* Start EXCERPTED DATA *

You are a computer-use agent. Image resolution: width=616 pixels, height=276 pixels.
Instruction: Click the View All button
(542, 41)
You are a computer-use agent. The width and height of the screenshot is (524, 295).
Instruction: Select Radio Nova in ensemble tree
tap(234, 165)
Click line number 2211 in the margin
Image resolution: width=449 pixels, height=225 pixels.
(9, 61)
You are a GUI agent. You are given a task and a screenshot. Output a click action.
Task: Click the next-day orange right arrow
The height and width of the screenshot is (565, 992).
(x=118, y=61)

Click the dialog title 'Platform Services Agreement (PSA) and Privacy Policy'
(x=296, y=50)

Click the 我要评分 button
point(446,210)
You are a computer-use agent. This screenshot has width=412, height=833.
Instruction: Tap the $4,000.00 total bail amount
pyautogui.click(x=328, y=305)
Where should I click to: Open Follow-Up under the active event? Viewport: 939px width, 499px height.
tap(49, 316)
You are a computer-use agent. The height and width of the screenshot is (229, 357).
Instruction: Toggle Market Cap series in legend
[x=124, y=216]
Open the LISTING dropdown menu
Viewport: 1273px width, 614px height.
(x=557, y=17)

* End EXCERPTED DATA *

● PROBLEM: Quote all of the data above verbatim, from its first line through its last.

● TASK RESPONSE:
You are a computer-use agent. Image resolution: width=616 pixels, height=276 pixels.
Instruction: Click the View All button
(542, 41)
You are a computer-use agent. The width and height of the screenshot is (524, 295).
Instruction: Select Radio Nova in ensemble tree
tap(234, 165)
Click line number 2211 in the margin
Image resolution: width=449 pixels, height=225 pixels.
(9, 61)
You are a GUI agent. You are given a task and a screenshot. Output a click action.
Task: Click the next-day orange right arrow
The height and width of the screenshot is (565, 992).
(x=118, y=61)

Click the dialog title 'Platform Services Agreement (PSA) and Privacy Policy'
(x=296, y=50)

Click the 我要评分 button
point(446,210)
You are a computer-use agent. This screenshot has width=412, height=833.
Instruction: Tap the $4,000.00 total bail amount
pyautogui.click(x=328, y=305)
Where should I click to: Open Follow-Up under the active event? Viewport: 939px width, 499px height.
tap(49, 316)
You are a computer-use agent. The height and width of the screenshot is (229, 357).
Instruction: Toggle Market Cap series in legend
[x=124, y=216]
Open the LISTING dropdown menu
Viewport: 1273px width, 614px height.
(x=557, y=17)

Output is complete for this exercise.